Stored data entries
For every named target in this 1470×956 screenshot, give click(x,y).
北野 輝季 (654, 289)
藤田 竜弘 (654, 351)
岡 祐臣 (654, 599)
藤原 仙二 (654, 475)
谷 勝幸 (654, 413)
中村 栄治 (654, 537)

- Work task:
The records above should be repeated exactly. Print them all.

- Reply to the task:
For every named target in this 1470×956 screenshot, give click(x,y).
北野 輝季 (654, 289)
藤田 竜弘 (654, 351)
岡 祐臣 (654, 599)
藤原 仙二 (654, 475)
谷 勝幸 (654, 413)
中村 栄治 (654, 537)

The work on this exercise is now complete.